>> Start Reading text

To identify whether an author team was from an English-speaking country, I relied on the institutional information of the corresponding author as listed in Web of Science. While it would have been preferable to identify the institutional affiliations of all authors, the corresponding data was unfortunately not available. For each article, I extracted the country and compared it to a list of countries in which English is a de jure or de facto national language.

4.4 Econometric approach and implementation

Precisely following Plavén-Sigray et al. (2017), I employed linear mixed effects models to estimate the effect of time on readability, while accounting for the hierarchical data structure, i.e., the fact that multiple abstracts belong to the same journal while different journals span different year ranges. Specifically, I first estimated three models for each readability measure to test H1. The first model was a null model in which the readability measure was predicted only by the journal as a random effect with varying intercepts. The second model added a fixed effect of publication year. The third model additionally allowed for varying slopes for the random effect of the journal. To replicate the analysis on the role of the number of co-authors and test H2a and H2b, I estimated an additional model for each readability measure. These models were identical to the fully specified models described above but additionally include the number of authors of each paper as a second fixed effect. To test H3, I specified additional models that include the share of scientific jargon words instead of the number of authors. Finally, H4 is tested using fully specified models that include both the number of authors and a dummy variable indicating whether the corresponding author came from an English-speaking country. Note that these models do intentionally not include the share of scientific jargon words as an additional control because this variable, while potentially informative with regard to the readability of the abstracts, is likely not a causal antecedent. This is because it manifests in the same text the readability of which is the dependent variable. All other antecedents, in contrast, exist independently and temporally prior to the focal text.

All estimations were performed in Stata 16.1 using the mixed command with the exact same econometric specifications Plavén-Sigray et al. (2017) used. I ran several tests using R 3.6.1 and the lme4 package to ensure that the results were identical between the software packages.

5 Results

Table 1 shows a correlation matrix of all relevant variables. Most notably, I observe a correlation of r = − 0.69 (p < 0.001) between the FRE and DCF scores, which is similar to the correlation of r = − 0.72 (p < 0.001) observed by Plavén-Sigray et al. (2017), giving further credibility to my implementation of readability score calculations.

Table 1 Correlation matrix

Figure 2 shows the average FRE and average NDC values per year across all journals in the sample. This visualization—as well as the significant correlations observable in Table 1—suggests a downward trend in FRE and an upward trend in NDC, both implying a decrease in readability over time.

Fig. 2
figure 2

Mean Flesch Reading Ease (FRE) and mean New Dale–Chall (NDC) Readability Formula over time

This appears to hold for most individual journals. Figure 3 shows FRE by journal over time, and Fig. 4 shows NDC by journal over time. As is evident from the trend lines included in the figures, most journals exhibit a mild trend towards reduced readability, although some journals certainly show a stronger trend than others. Exceptionally, the Academy of Management Journal exhibits an increase in mean readability according to FRE (although not NDC) and the Strategic Entrepreneurship Journal shows a mild increase in readability according to NDC (although not FRE).

>> End Reading text
>> Start Input material

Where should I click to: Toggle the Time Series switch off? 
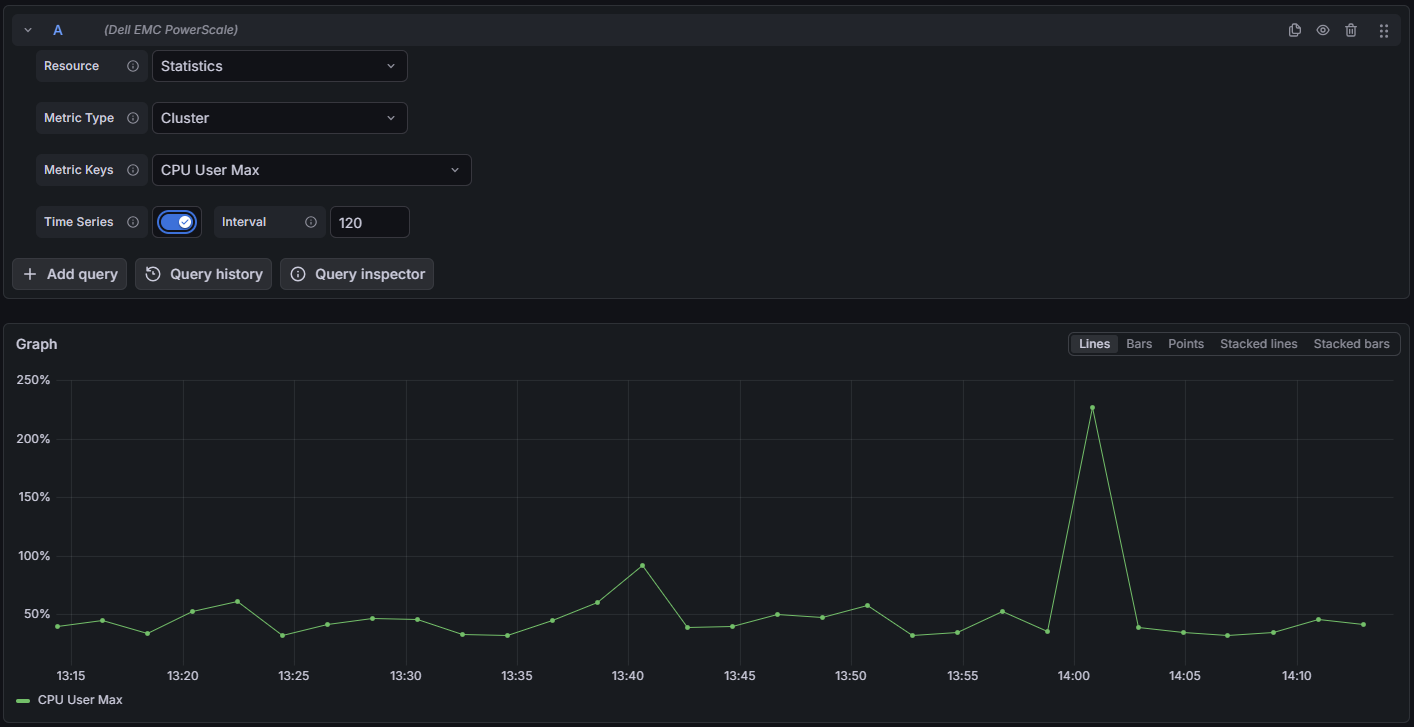(177, 222)
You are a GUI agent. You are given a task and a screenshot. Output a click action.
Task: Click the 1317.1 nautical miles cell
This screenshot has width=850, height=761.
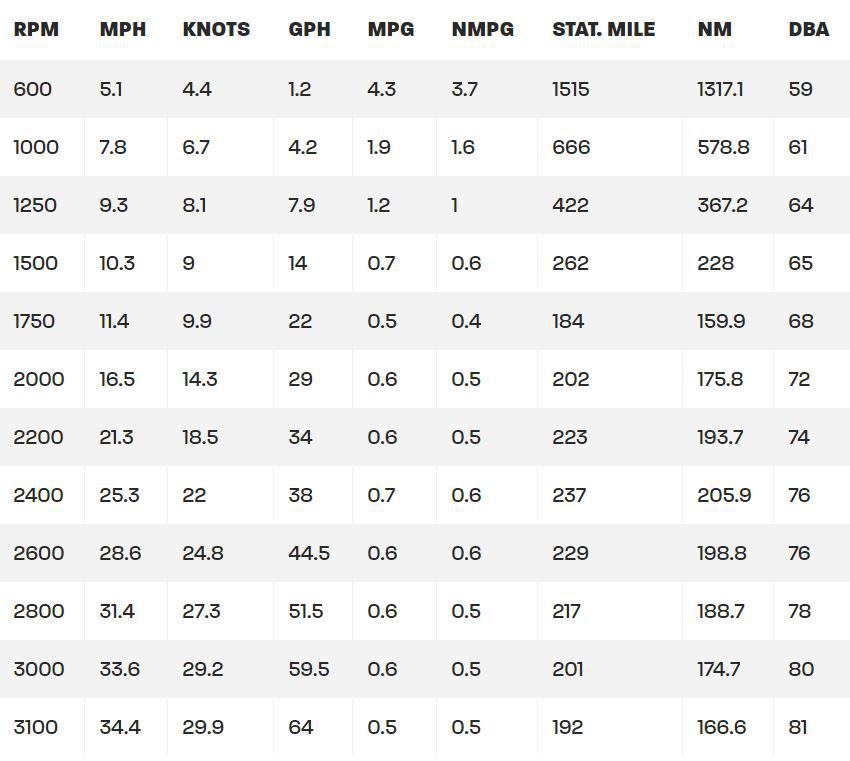720,89
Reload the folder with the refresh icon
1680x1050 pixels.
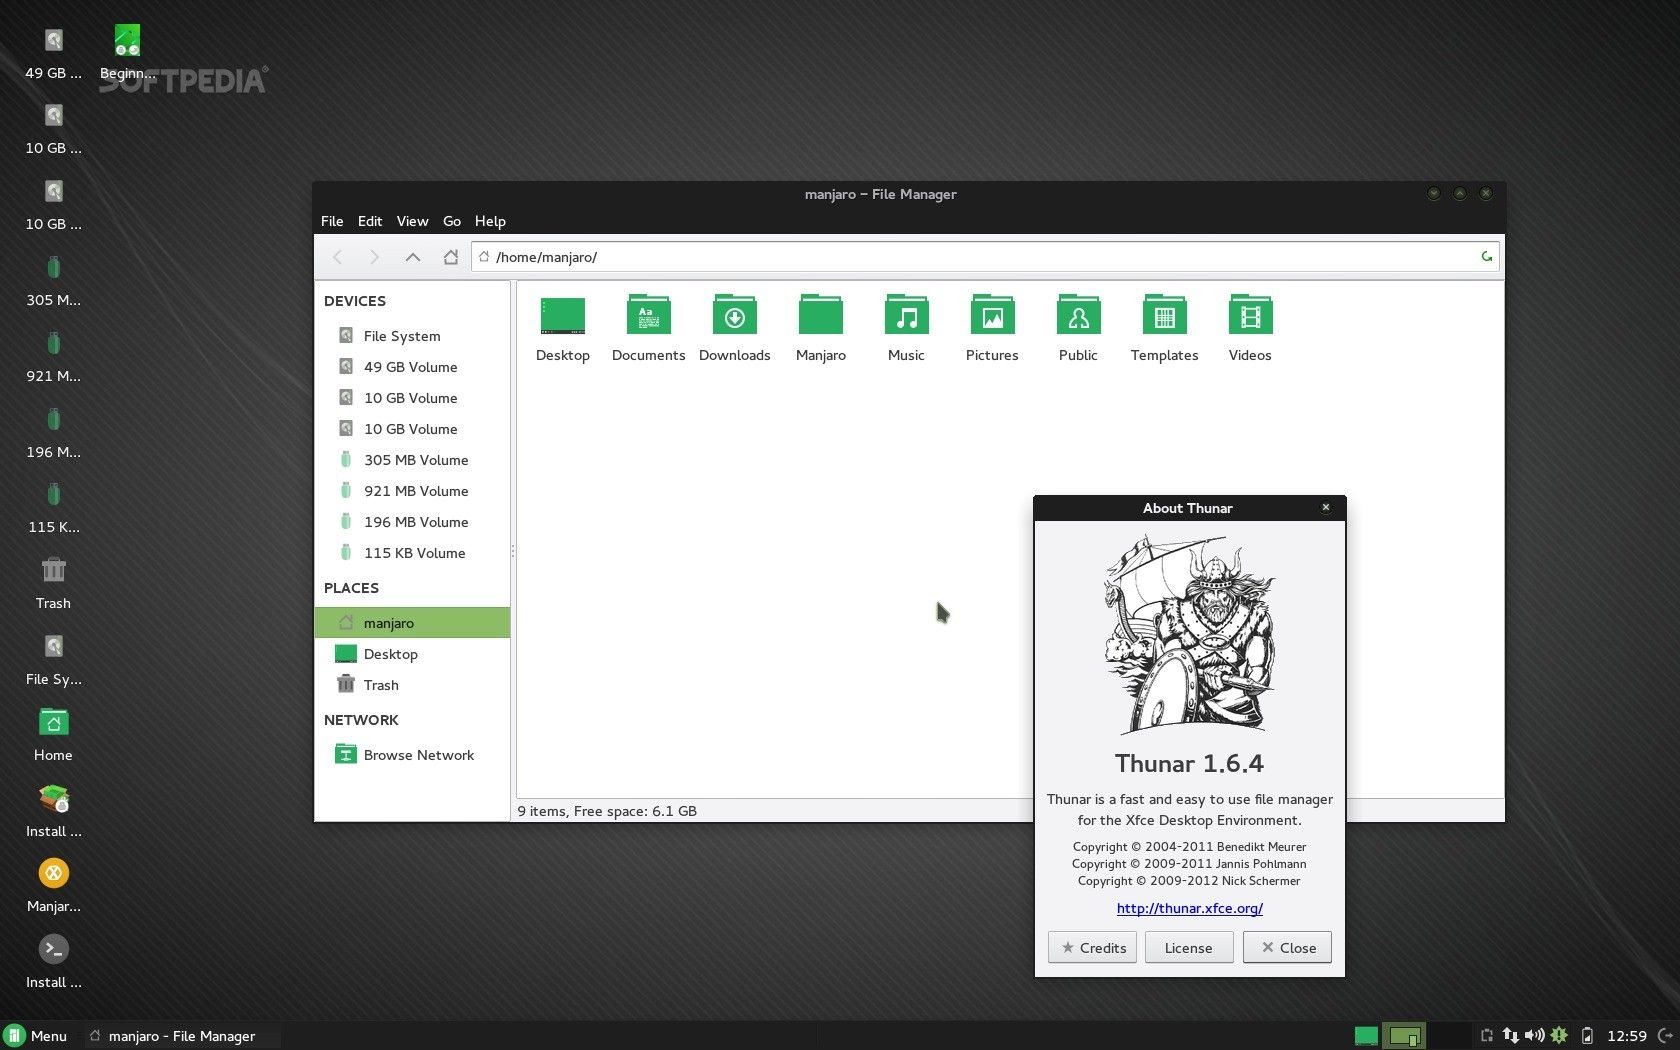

>> End Input material

### Work instructions
(A) Count the lines of the entries that contain the string "screenshot", and give only that number.
(B) Write the next part of the text on readability trends in journal abstracts, picking up after its final sentence.
The text and the entries come from unrelated sources.

### Solved tasks
(A) 2

(B)
Fig. 3
figure 3

Mean Flesch Reading Ease (FRE) over time by journal. Notes: Green line represents mean readability, red line represents trend. AMJ, Academy of Management Journal; AMR, Academy of Management Review; ASQ, Administrative Science Quarterly; ETP, Entrepreneurship Theory & Practice; JAP, Journal of Applied Psychology; JBE, Journal of Business Ethics; JIBS, Journal of International Business Studies; JMS, Journal of Management Studies; JOM, Journal of Management; MgmtSci, Management Science; OBHDP, Organizational Behavior and Human Decision Processes; OS, Organization Studies; OrgSci, Organization Science; RP, Research Policy; SEJ, Strategic Entrepreneurship Journal; SMJ, Strategic Management Journal

Fig. 4
figure 4

Mean New Dale–Chall (NDC) Readability Formula over time by journal. Notes: Green line represents mean readability, red line represents trend. Y-axes are truncated and do not include zero. AMJ, Academy of Management Journal; AMR, Academy of Management Review; ASQ, Administrative Science Quarterly; ETP, Entrepreneurship Theory & Practice; JAP, Journal of Applied Psychology; JBE, Journal of Business Ethics; JIBS, Journal of International Business Studies; JMS, Journal of Management Studies; JOM, Journal of Management; MgmtSci, Management Science; OBHDP, Organizational Behavior and Human Decision Processes; OS, Organization Studies; OrgSci, Organization Science; RP, Research Policy; SEJ, Strategic Entrepreneurship Journal; SMJ, Strategic Management Journal

Table 2 depicts the results of the linear mixed effect models regarding FRE, and Table 3 shows the same results for NDC. The models M0 are the null models. The models M1 add a fixed effect for time (by including the publication year of each abstract), and the models M2 add varying slopes for the journal. For both FRE and NDC, it is evident from the differences in AIC and BIC that models M2 provide the best fit for the data (Burnham and Anderson 2004; Kuha 2004). In all models that include the publication year of an article as a predictor, it is highly significantly related to readability (p < 0.001). For FRE, the coefficients of year are consistently negative, indicating reduced reading ease, and for NDC, the coefficients of year are consistently positive, indicating increasing difficulty. This means that there is indeed a trend over time towards less readable abstracts, supporting H1.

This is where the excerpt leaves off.